Allí, entre obra de Joaquín Clausell, José María Velasco, Gerardo Murillo, Siqueiros, Orozco, Revueltas y otros grandes artistas, se expuso una de sus Alacenas, conocida serie de la pintora en la cual recupera la tradición ancestral del bodegón aunque reformulando su estética, su colorido y composición en un entorno absolutamente nacional.

La segunda exposición en la que estuvo presente fue cuatro años después, en 2008, como parte de la gran colección de la empresa ING llamada “Rostros y tradiciones de México”, que se instaló en las salas 9, 10 y 11 del museo y se inauguró en octubre de aquel año. La exposición incluyó 53 obras de las más de 300 que conforman la colección de la empresa ING.

En la venerable Enciclopedia de México (3a ed. 1999) dirigida por José Rogelio Álvarez leemos en la entrada correspondiente a María Izquierdo que la pintora ingresó en 1927 a la Academia de San Carlos, donde permaneció durante un año. Allí fueron sus maestros Germán Gedovius y Manuel Toussaint; sin embargo, se considera que la mayor influencia la recibió de Rufino Tamayo. Su primera exposición individual fue en 1929 y al año siguiente llevó al Art Center de Nueva York una muestra que comprendía retratos, paisajes y estudios.
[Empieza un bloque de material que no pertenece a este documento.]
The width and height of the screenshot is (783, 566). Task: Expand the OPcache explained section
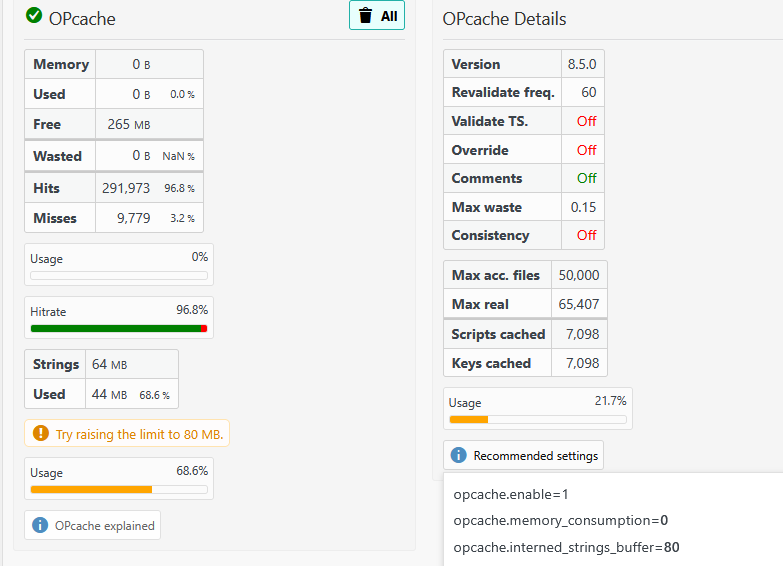(92, 525)

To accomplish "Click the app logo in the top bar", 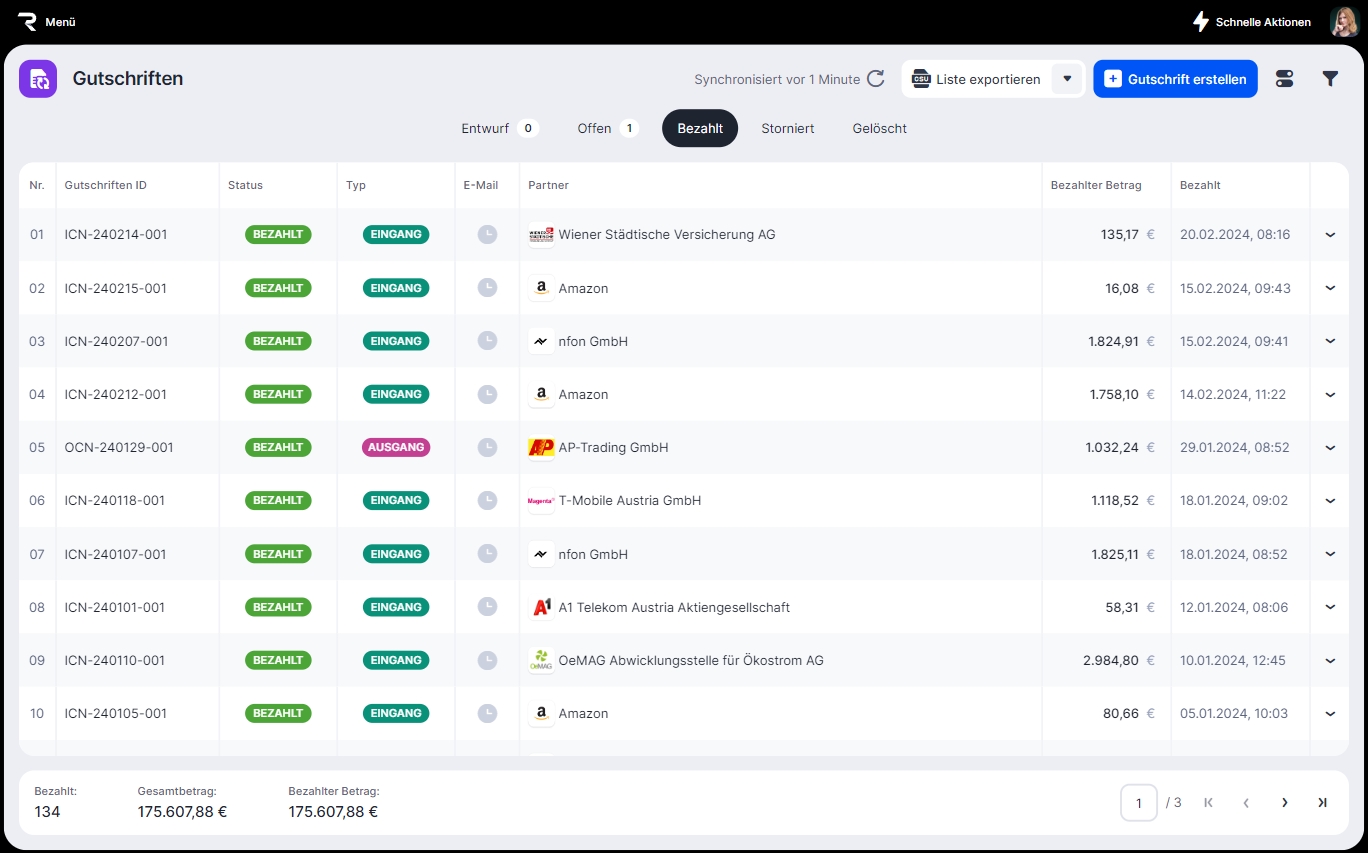I will click(27, 21).
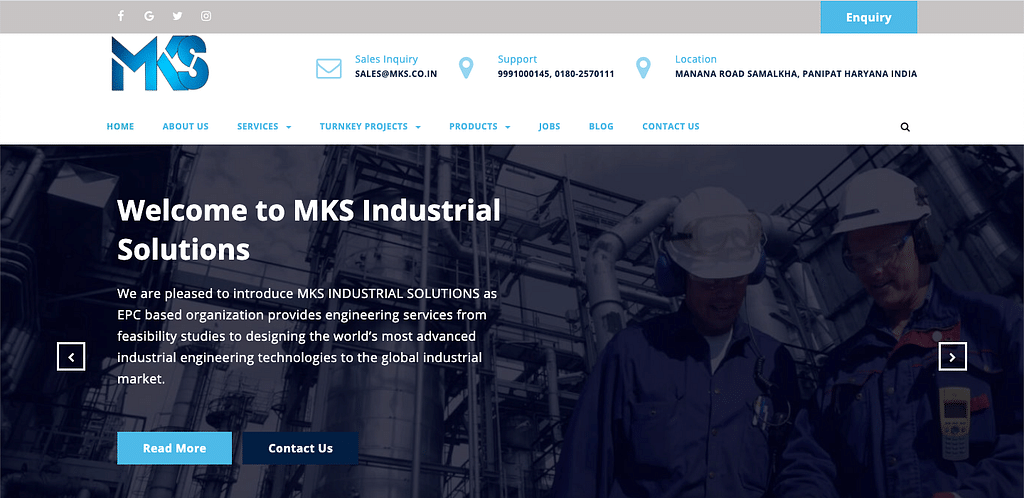Click the SALES@MKS.CO.IN email link
1024x498 pixels.
tap(396, 74)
Con esta muestra, como ya mencionamos, fue la primera mujer mexicana que expuso en EE.UU.

Su obra, de gran colorido, con reminiscencias primitivas y una atmósfera popular predominante logra resituar la sencillez cotidiana en la dimensión universal del arte que nos toda a todos. Se sabe que produjo con abundancia en técnicas tradicionales como el óleo, la acuarela, el dibujo y el grabado en xilografía y aguafuerte. Su obra forma parte de importantes acervos, tanto públicos como colecciones privadas y ha sido expuesta en los principales recintos expositivos del país, en Estados Unidos, Latinoamérica, India, Francia y Japón.

Igualmente fue pionera como primera mujer en dejar su nombre inscrito junto con otros 17 artistas en el muro del monumento a José Clemente Orozco en Guadalajara, en un acto realizado en 1964 el Año de las Artes Plásticas de Jalisco. Igualmente practicó la enseñanza artística desde 1931 en la Escuela de Artes Plásticas de la Secretaría de Educación Pública y formó parte de la Liga de Escritores y Artistas Revolucionarios. Fue fundadora de la Casa de Artistas de América.

En un artículo de la revista México Desconocido escribió Rodrigo Osegueda que María Izquierdo colaboró durante los años treinta con un grupo de tendencias antifascistas en el cual estaba a cargo de la coordinación del programa Carteles Revolucionarios Femeninos para Bellas Artes y que también formó parte de la Liga de Escritoras y Artistas Revolucionarias y apoyó la causa de la Expropiación Petrolera con una subasta de arte.

Esto redundó, explica, en que “poco a poco el discurso feminista de su obra fue cobrando una mayor dimensión”. Esta dimensión se puede apreciar en el modo en que María mostraba a la mujer en su pintura, aún plasmada a primera vista en el “deber ser” femenino de su tiempo, pero siempre con una reivindicación estética en la cual lo femenino se sublima con la fuerza ancestral de las diosas de la tierra, esencia del arquetipo de Gea. En su texto “La mujer y el arte”, señala Osegueda, Izquierdo denunció en 1953 y de manera contundente la opresión en la que vivía la mujer revolucionaria. “Es un delito ser mujer y tener talento”, escribió María.